The European Space Agency's (ESA) plans to construct Europe's own global satellite navigation system hit a minor snag when the two satellites, launched on August 22, failed to make it to their intended orbit. Galileo 5 and 6 were launched on a Soyuz rocket from the CSG, Europe's Spaceport in French Guiana.
On August 26, ESA said, “Despite the non-nominal orbit, the satellites are safely under control after they were released from the launcher upper stage and their orbital position was determined by the European ground teams deployed at ESOC in Darmstadt, Germany. Controllers there, in cooperation with the satellite manufacturer OHB, confirm the good health and the nominal behaviour of both satellites. A procedure to deploy the solar arrays that had remained partially folded on both satellites was successfully executed on the first satellite in the course of Monday night. A similar procedure will be executed soon on the second satellite.”

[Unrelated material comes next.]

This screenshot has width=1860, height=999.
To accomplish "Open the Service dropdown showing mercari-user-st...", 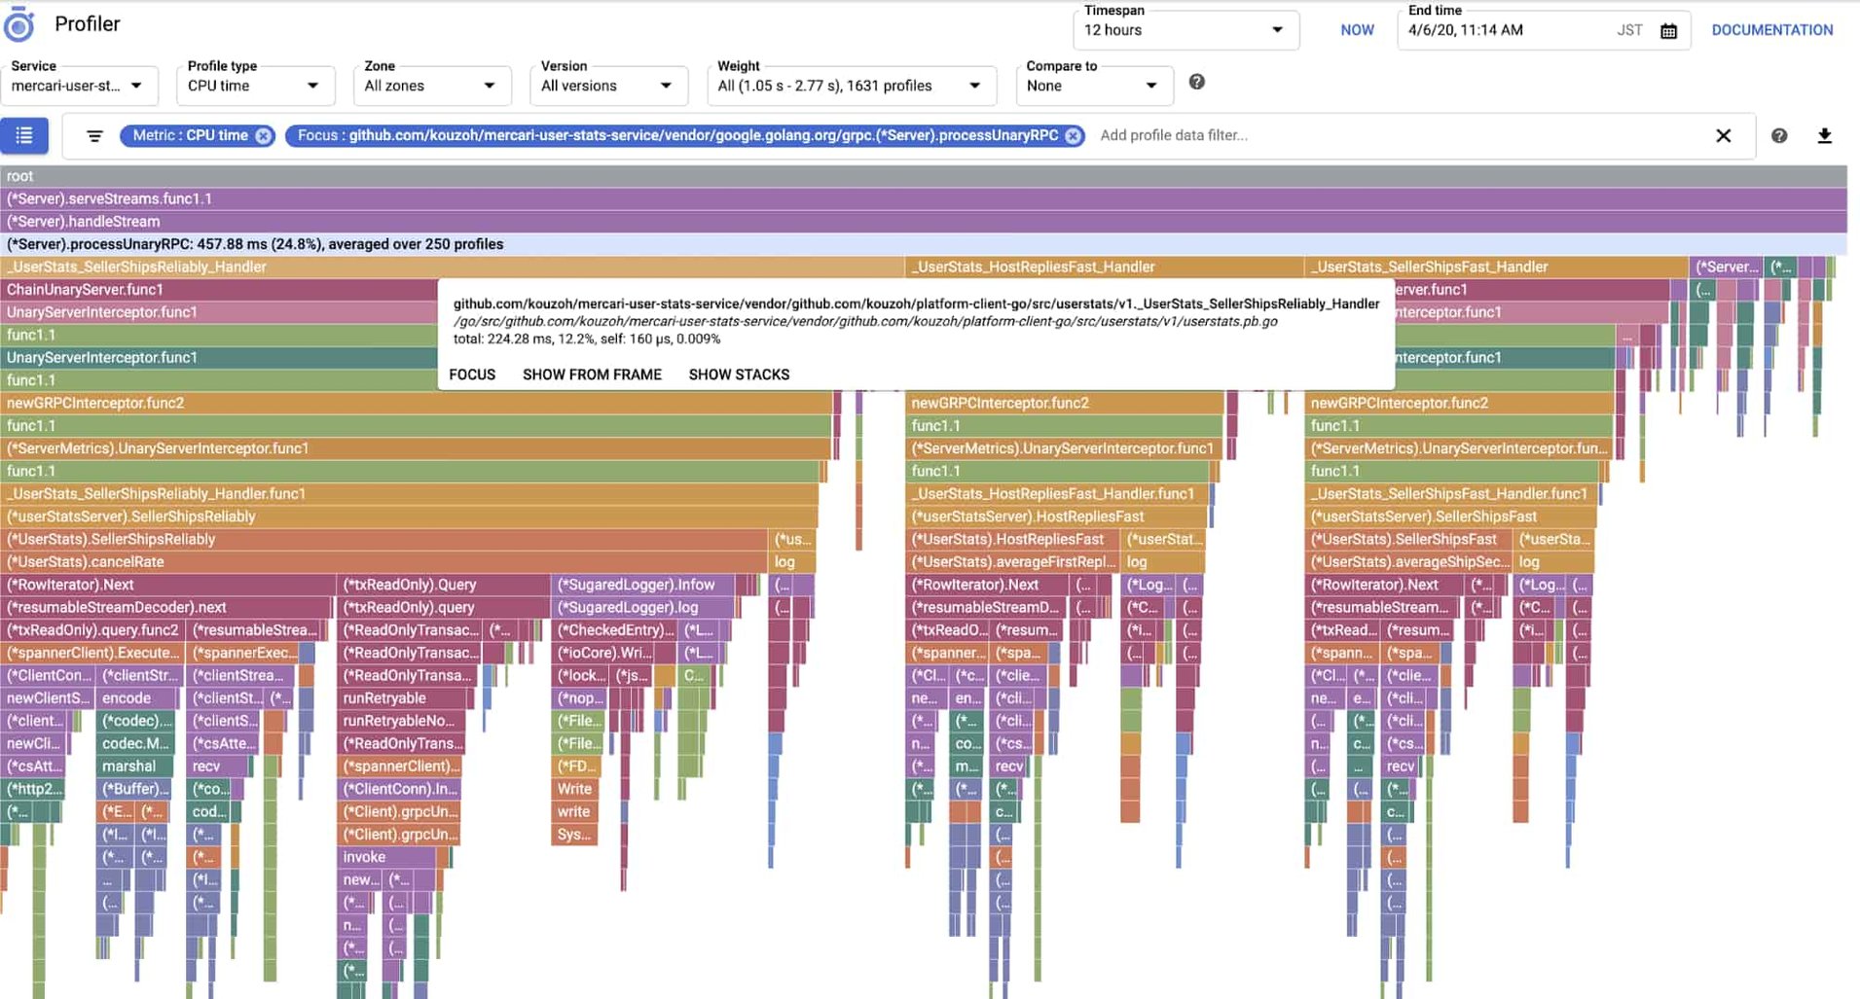I will tap(138, 86).
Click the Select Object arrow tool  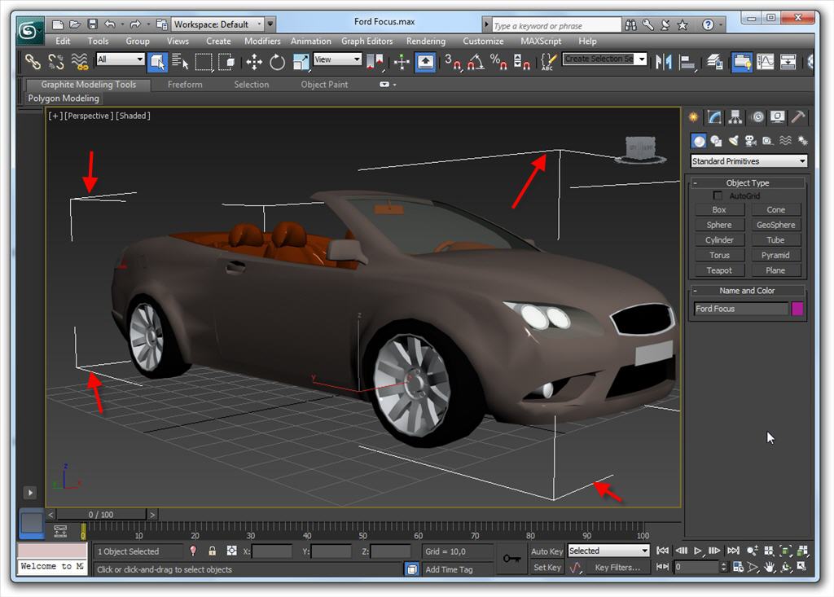tap(158, 62)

ESA said, “Both satellites continue to be kept in a safe state, correctly pointing to the Sun, properly powered and fully under control of the ESA/CNES integrated team and the teams of OHB deployed at ESA’s control centre In parallel, the teams are investigating the possibilities to exploit the satellites to their best despite the non-nominal injection orbit and within the limited propulsion capabilities of the satellites.”
This isn't the only problem facing the Galileo constellation. Peter B. de Selding, in his article Galileo Glitches Remain a Mystery, writes that on August 20, ESA said that it has still not determined what caused a sudden power drop in May aboard one of the four Galileo satellites previously launched. ESA reduced power on all four satellites by 1.5 dB as a precautionary measure. ESA officials said this small drop in power “will have no perceptible effect for Galileo system users.” Selding's article describes the ESA investigation, which includes examining different failure scenarios, asking satellite component builders to reproduce certain components for testing, and tilting the affected satellite to assess radiation pattern changes on the spacecraft's L-band antenna.
UPDATE: Rianovosti has reported the Galileo Satellites Incident Likely Result of Software Errors. An unnamed source from Russian space agency Roscosmos reportedly told Izvestia, "The nonstandard operation of the integrated management system was likely caused by an error in the embedded software. As a result, the upper stage received an incorrect flight assignment, and, operating in full accordance with the embedded software, it has delivered the units to the wrong destination."